I have 3 screenshots of event logs. First I see over 23000! lines of tcp binding say it’s connected to some channel. Then java errors out with out of memory. Then I see a lot of errors see 2nd screenshots for some of them including post errors, socket errors, memory errors, timeouts etc. And then after some time (3rd screenshots) oh2 just reboots for ~3 times and then it’s in current state. So here’s the log excerpts.

UPDATE:
when taking a closer look turns out that thing org.eclipse.smarthome.core.thing.Thing.json has 0 bytes and was modified today. Copying back that file from backup dir actually restores OH2’s state. Question is still what’s going so wrong in OH2 that it writes 0 bytes to things file. It’s strange that it starts updating things file anyhow, why should it there’s not change in things but I guess everything is connected somehow.

rossko57 · March 7, 2020, 8:59pm

I am deeply suspicious of your DHCP reservation method, when you are severing pathways to the router etc. Because it still feels like your openHAB loses existing device connections and then discovers a “new” network (populated with similar devices over a "new"pathway).

At least give openHAB a fixed IP…

marcelser · March 7, 2020, 9:07pm

@rossko57, I appreciate that you’re trying to help but look at the pics of the logs, it’s definitly nothing to do with dhcp and dynamic ip.

And probably I have choosen a bad term by saying I use “DHCP reservations”. My router just assigns IP by MAC address, so IP is mapped to MAC Address.
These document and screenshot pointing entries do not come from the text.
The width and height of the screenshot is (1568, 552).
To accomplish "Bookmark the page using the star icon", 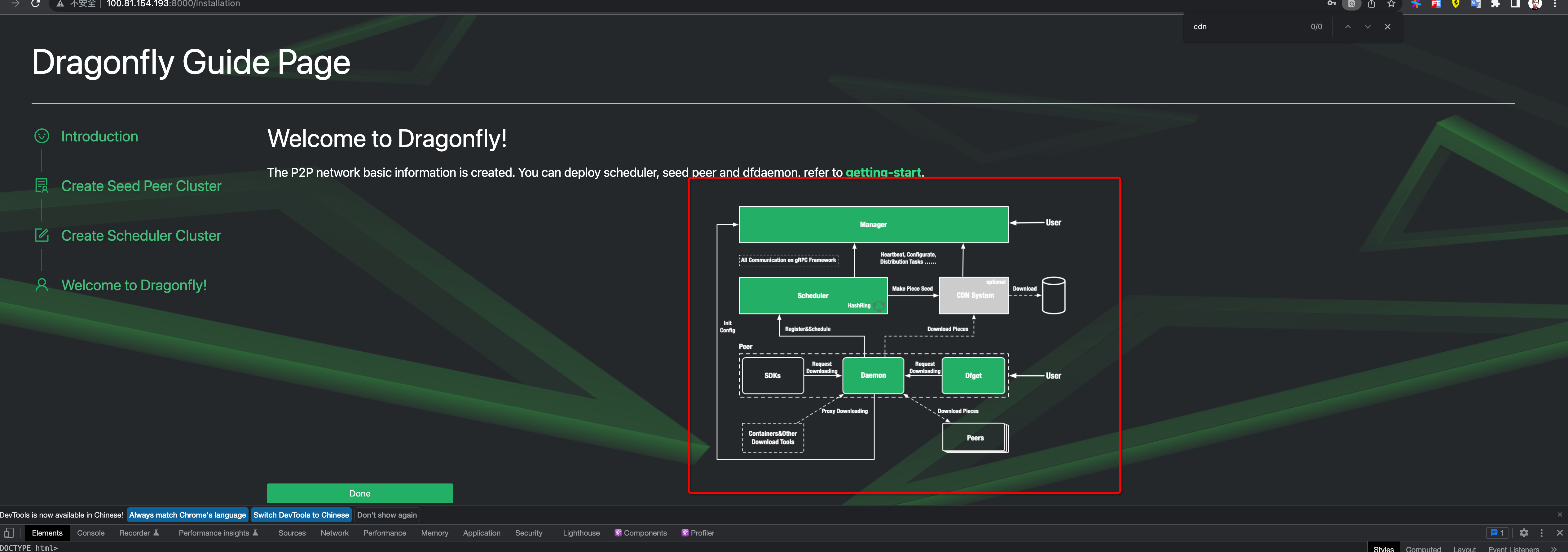I will pyautogui.click(x=1391, y=4).
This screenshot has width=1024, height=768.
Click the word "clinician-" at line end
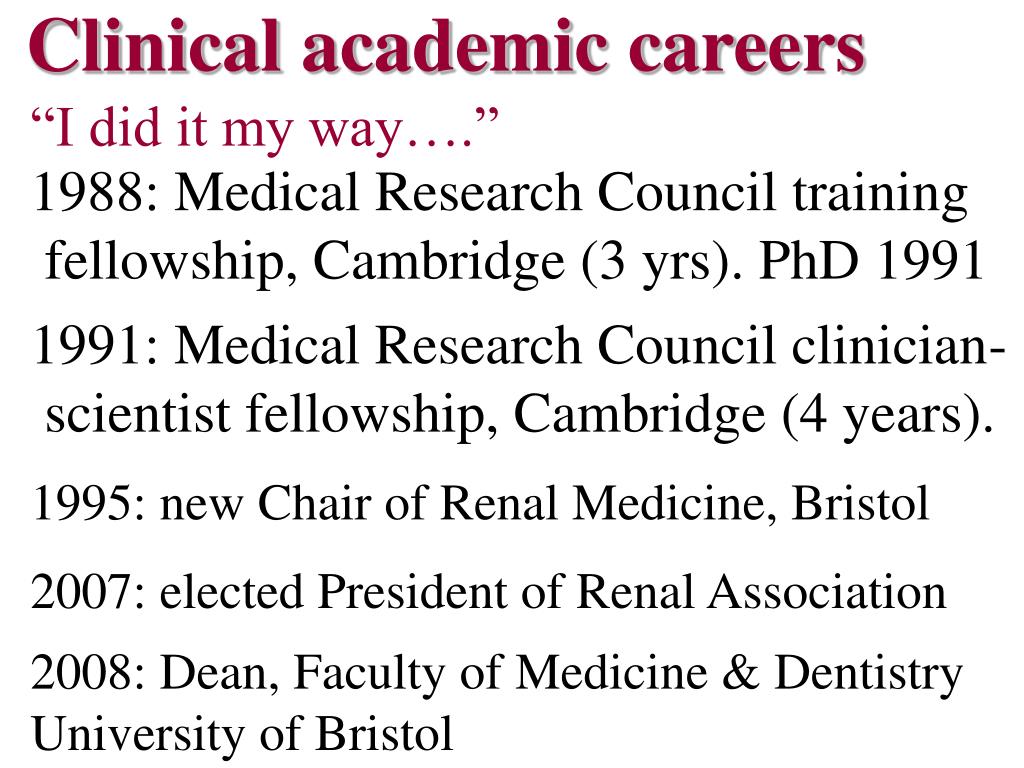[899, 346]
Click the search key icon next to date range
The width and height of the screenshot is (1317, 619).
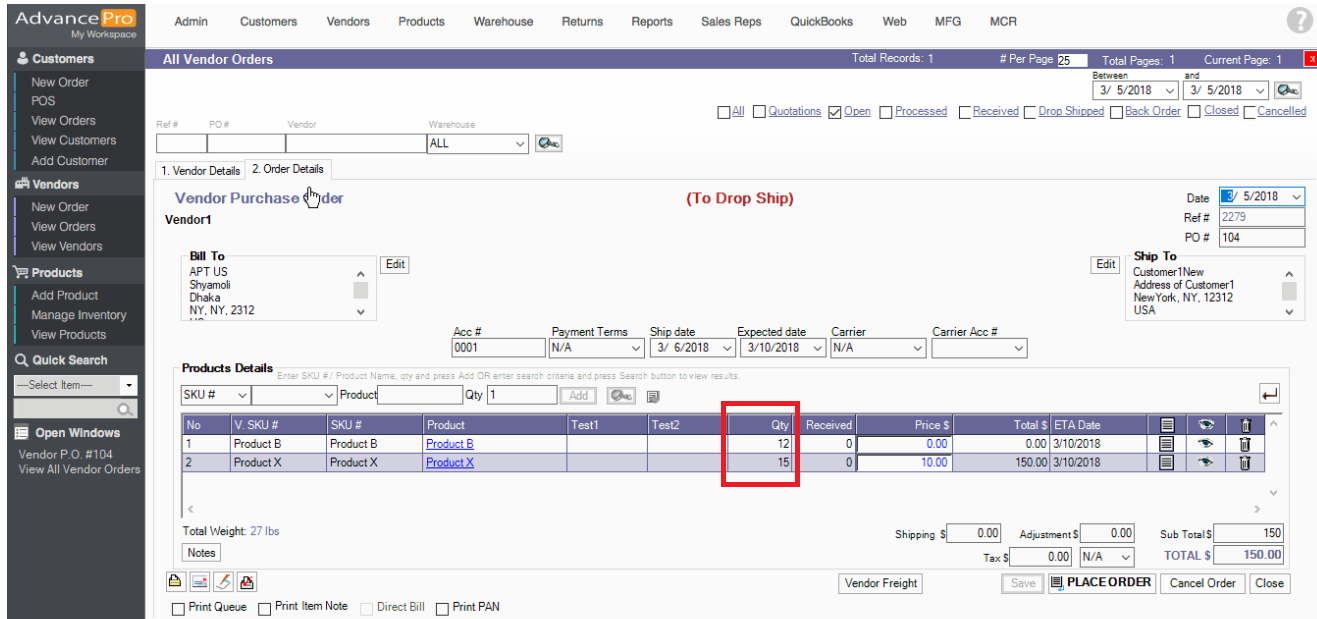[x=1288, y=90]
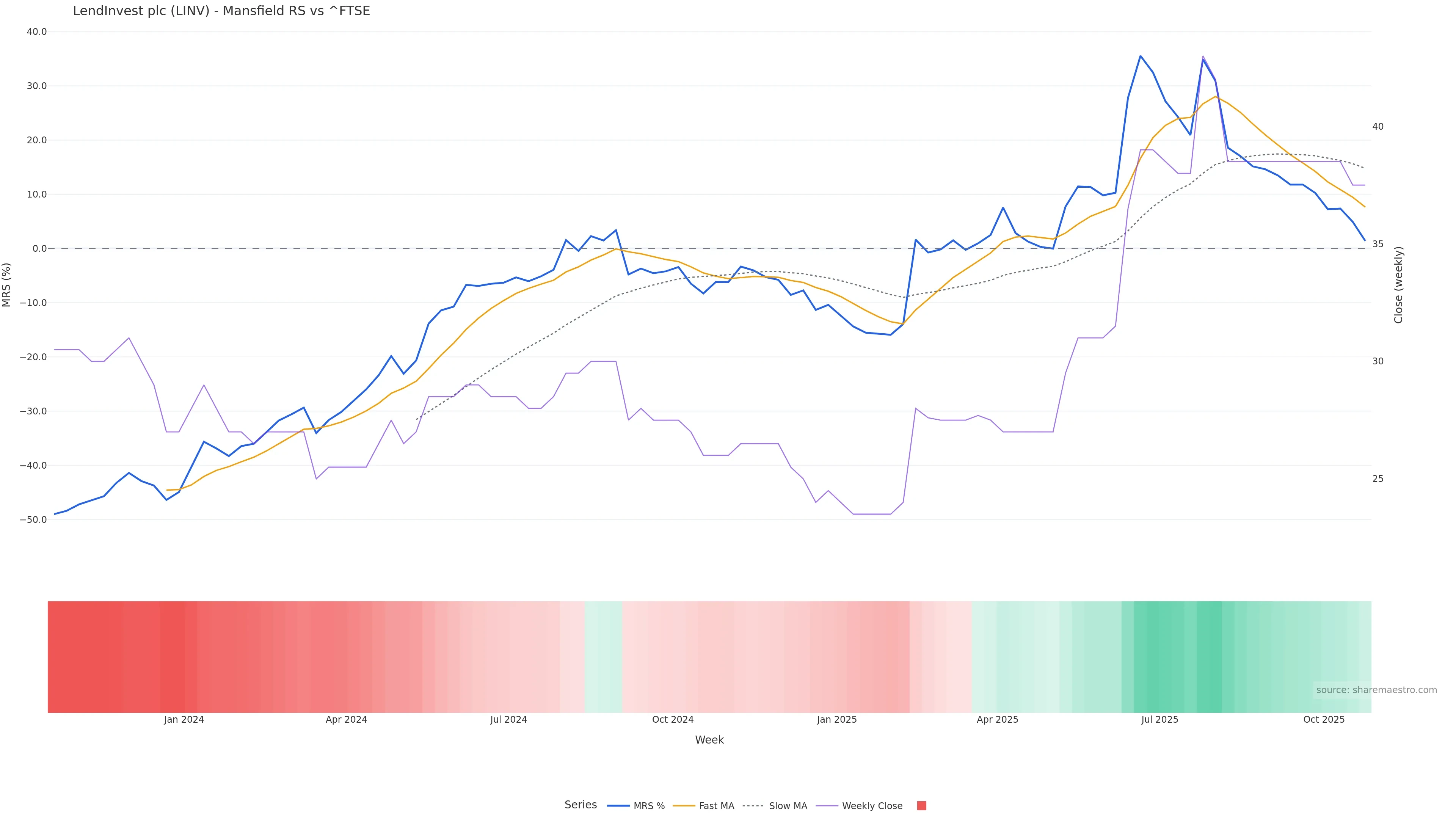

That’s about the most normal thing to do and every consumer router offers this feature and that’s just what I do. I go into the router look for the mac address and assign a fixed ip. And what other network should oh2 discover if I pull the network plug? There’s nothing to discovery anymore. It’s disconnected. I could give it a fixed ip and check if it happens again but if that’s the case then something would be really screwed up in OH2’s network stack and I actually doubt that. I think the tcp binding goes just berserk and messes up everything.

H102 · March 8, 2020, 2:40pm

Are you using an Ethernet cord and have Wi-Fi also enabled on the Pi?